#### [INSTRUCTIONS TO FOLLOW]
From the listing below, set down exactly each line beginning with the one containing "Task: Open the Font name dropdown" and ending with the last.

★ ★ ★ ★ ★

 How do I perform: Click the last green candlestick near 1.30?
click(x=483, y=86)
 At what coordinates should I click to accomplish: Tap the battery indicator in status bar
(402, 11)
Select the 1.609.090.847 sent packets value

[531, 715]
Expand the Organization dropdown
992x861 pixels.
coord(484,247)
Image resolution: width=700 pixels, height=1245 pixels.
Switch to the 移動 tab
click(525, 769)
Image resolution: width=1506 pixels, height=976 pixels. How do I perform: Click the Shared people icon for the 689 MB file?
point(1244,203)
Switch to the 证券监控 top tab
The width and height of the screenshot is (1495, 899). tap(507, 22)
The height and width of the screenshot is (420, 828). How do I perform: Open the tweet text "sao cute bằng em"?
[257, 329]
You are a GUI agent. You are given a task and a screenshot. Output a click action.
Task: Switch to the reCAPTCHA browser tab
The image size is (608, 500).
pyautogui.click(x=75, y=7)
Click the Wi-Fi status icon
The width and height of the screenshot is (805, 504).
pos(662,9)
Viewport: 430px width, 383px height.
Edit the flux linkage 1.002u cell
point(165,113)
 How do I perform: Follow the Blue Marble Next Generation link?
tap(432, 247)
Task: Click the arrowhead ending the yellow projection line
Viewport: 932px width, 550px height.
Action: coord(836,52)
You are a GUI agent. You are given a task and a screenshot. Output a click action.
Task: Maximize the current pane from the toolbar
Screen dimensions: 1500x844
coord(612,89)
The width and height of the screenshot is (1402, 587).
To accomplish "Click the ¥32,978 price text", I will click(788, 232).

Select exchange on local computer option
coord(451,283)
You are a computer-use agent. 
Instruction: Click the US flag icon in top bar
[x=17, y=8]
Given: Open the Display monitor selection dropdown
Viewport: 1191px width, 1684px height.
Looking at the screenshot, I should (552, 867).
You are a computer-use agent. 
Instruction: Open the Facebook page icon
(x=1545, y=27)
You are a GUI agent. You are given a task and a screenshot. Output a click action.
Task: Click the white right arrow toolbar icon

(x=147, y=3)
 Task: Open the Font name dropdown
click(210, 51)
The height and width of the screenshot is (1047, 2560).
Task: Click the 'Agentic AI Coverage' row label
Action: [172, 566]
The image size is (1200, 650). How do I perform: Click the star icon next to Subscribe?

★ ★ ★ ★ ★

#### [RESPONSE BELOW]
 Task: Open the Font name dropdown
click(210, 51)
The height and width of the screenshot is (1047, 2560).
Task: Click the 'Agentic AI Coverage' row label
Action: [172, 566]
The image size is (1200, 650). How do I perform: Click the star icon next to Subscribe?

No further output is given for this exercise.